= Bhabatosh Soren =

Indian politician

Bhabatosh Soren (1 February 1934 – 2012) was an Indian politician. He hailed from Jalguria village, Bankura District, and was a leader of the Santhal people. A lawyer by profession, Soren was a member of the West Bengal Legislative Assembly 1967–1971 and served as Minister for Forests in the state government 1969–1970.

==Youth==
Soren was born on 1 February 1934, in Jalguria, Bankura District. He was the son of Baidyanath Soren. He obtained M.A. and LLB degrees and joined the Bankura District Bar in 1958. In 1959 he got a government job in Calcutta, working as Preventive Officer at Sea Customs. In 1960 he got a job as District Information Officer under the state government. Soren resigned from government service in 1965 and began practicing law in Bankura again. Soren published the Santali language monthly Kherwal Aram (in Bengali script) from Bankura.

==Legislator==
Joining politics, Soren won the Raipur (ST) seat in the 1967 West Bengal Legislative Assembly election. Standing as a Bangla Congress candidate, he obtained 22,840 votes (51.48%) and defeated the Indian National Congress candidate J.N. Murmu.

==Forest Minister==
Soren retained the Raipur (ST) seat in the 1969 West Bengal Legislative Assembly election. Standing as a Bangla Congress candidate, he obtained 23,680 votes (45.97%), again defeating INC candidate J.N. Murmu.

Soren was named Minister for Forests in the second United Front government formed in 1969. Soren, along with two other Bangla Congress ministers Charu Mihir Sarkar and Sushil Kumar Dhara, resigned from his post as Minister on 19 February 1970. On 16 March 1970 Ajoy Mukherjee, the chief minister, presented his resignation, and the government was dismissed on 19 March 1970.

He contested the Raipur (ST) seat again in the 1971 West Bengal Legislative Assembly election, both this time he didn't just face the INC, but also the Jharkhand Party, former UF coalition partner CPI, a candidate from the break-away Biplobi Bangla Congress as well as J.N. Murmu (now in Congress (O)).
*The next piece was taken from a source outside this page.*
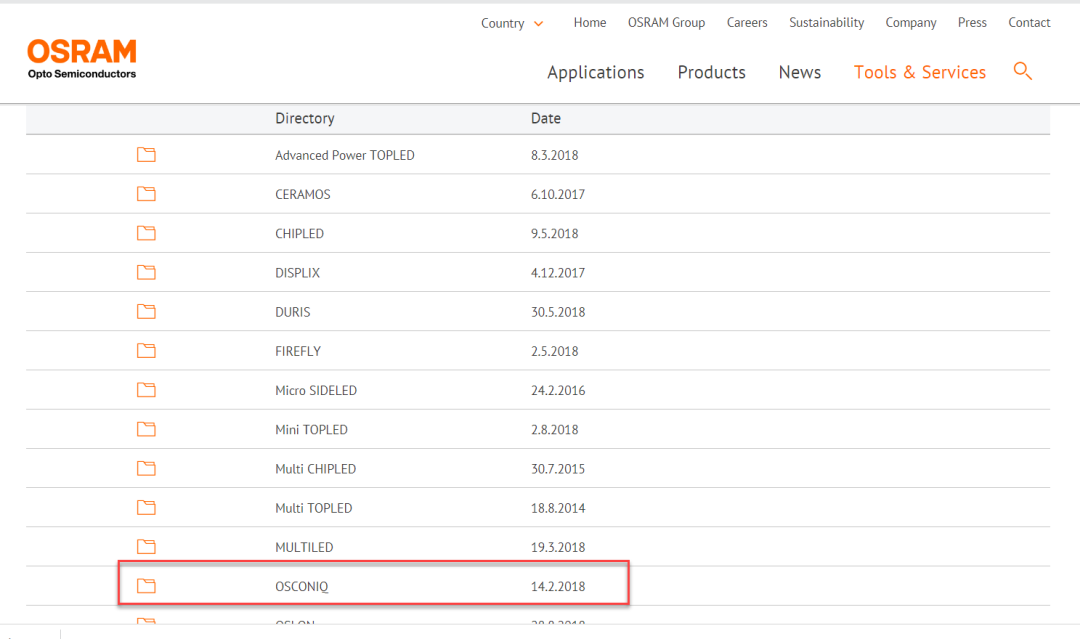Open the CHIPLED folder icon

point(146,233)
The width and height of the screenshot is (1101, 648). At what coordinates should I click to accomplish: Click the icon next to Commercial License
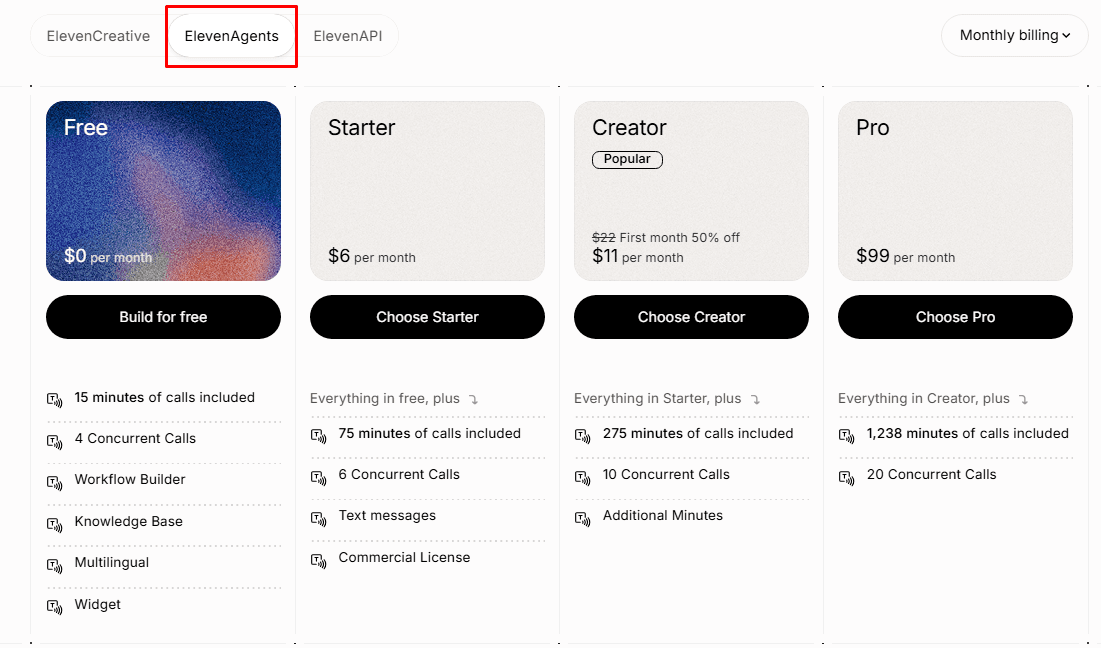pyautogui.click(x=319, y=561)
Bhabatosh Soren finished in third place, with 8,005 votes (18.31%).

He did not contest the 1972 West Bengal Legislative Assembly election. In the 1977 West Bengal Legislative Assembly election he stood as a Janata Party candidate in Raipur (ST), finishing in third place with 9,138 votes (19.06%)

He contested the Raipur (ST) seat in the 1982 West Bengal Legislative Assembly election as the INC candidate, but was defeated by Upen Kisku of CPI(M). Soren finished in second place with 28,894 votes (34.72%). He again sought to challenge Kisku in the 1987 West Bengal Legislative Assembly election, finishing in second place with 33,053 votes (35.37%).

==Later years==
After leaving politics, Soren resumed legal practice in Bankura. Soren died in 2012.